··· Reading text ···

Concerned about my 4 month old

My 4 month old daughter is showing some signs that are very worrying to me. I know at such a young age I'm not going to get any kind of diagnosis but it would be interesting to read if anyone else's little ones were showing any signs at a young age? 

I first searched for topics about development delays and autism in babies from even a week or so old. It's relatable to me as my partner (and both daughters father) sister has a son (3yo) who has just been diagnosed as Autistic so maybe that makes me over analyse things more? Anyway..from the start I noticed her eye contact wasn't great..I mean she looks at us but quite often 'past' us..like at lights or anything else in the room. She will look at us while laying on her back but sometimes looks away quickly if she smiles. And is reluctant to look at us when held and i feel like I hold her outwards to avoid making her upset but it breaks my heart as I'd love to interact with her  She smiles but even at almost 4 months now they have to be 'earned' she has a sad/blank little expression a lot of the time and I worry she isn't happy! She sometimes looks at me while breastfeeding but not as much as my first daughter and I've noticed sometimes I find her looking at during a feed so I speak to her but then she'll try and bury her face in my *** to get away and sometimes if I continue to look (and smile) she'll actually start to cry? She sucks her fingers constantly or holds her hands together but generally obsessed with having something in her mouth which a lot of the time is me as she's exclusively breastfed. She feeds very often..I feel like my first DD is missing out on time with me because her sisters feeding is so regular during the day (at night she's not too bad, generally goes down when I do about 10:00-10:30 and sleeps until 6am then straight back off til 8am ish) i sometimes feel like she just gets overwhelmed easily and needs the feed to calm down and get to sleep. She doesn't nap for long and generally wakes after a few minutes if I try to put her down.

··· Raw data ···

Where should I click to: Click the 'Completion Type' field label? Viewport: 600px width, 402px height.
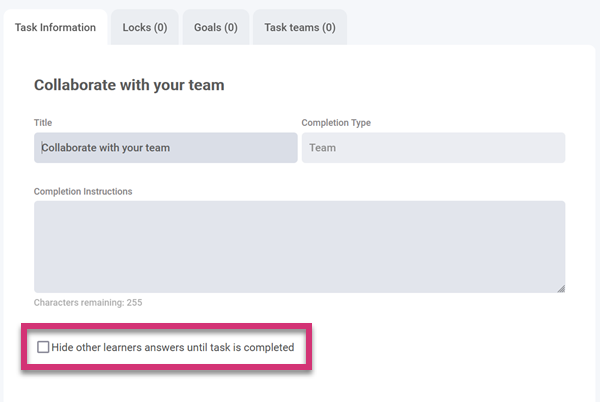(336, 123)
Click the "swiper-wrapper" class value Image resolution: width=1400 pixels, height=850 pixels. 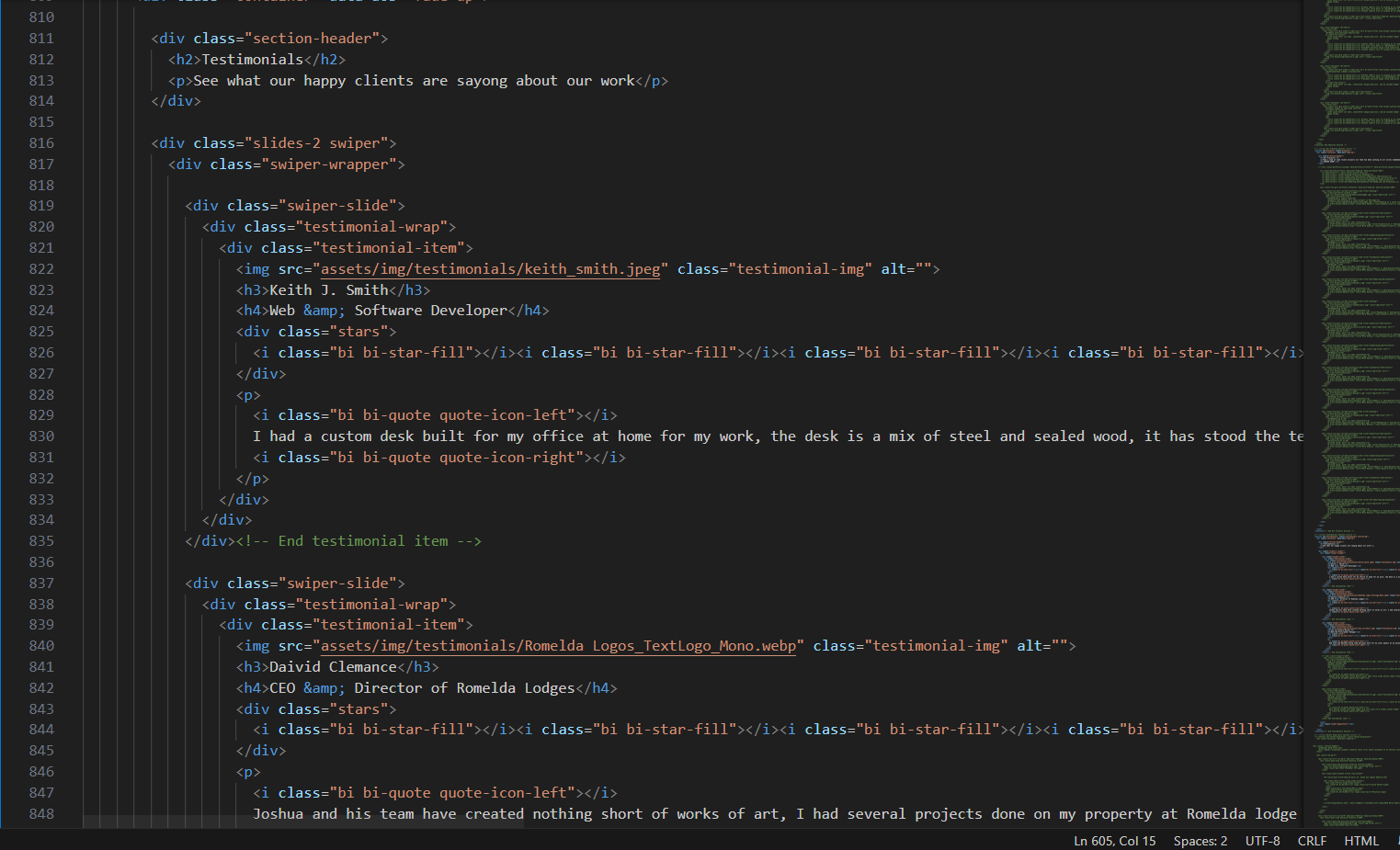328,164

···

_Your objective_.
Copy the post about the 4-month-old daughter word for word, from "My 4 month old daughter" to "a young age?".

_Response area_.
My 4 month old daughter is showing some signs that are very worrying to me. I know at such a young age I'm not going to get any kind of diagnosis but it would be interesting to read if anyone else's little ones were showing any signs at a young age?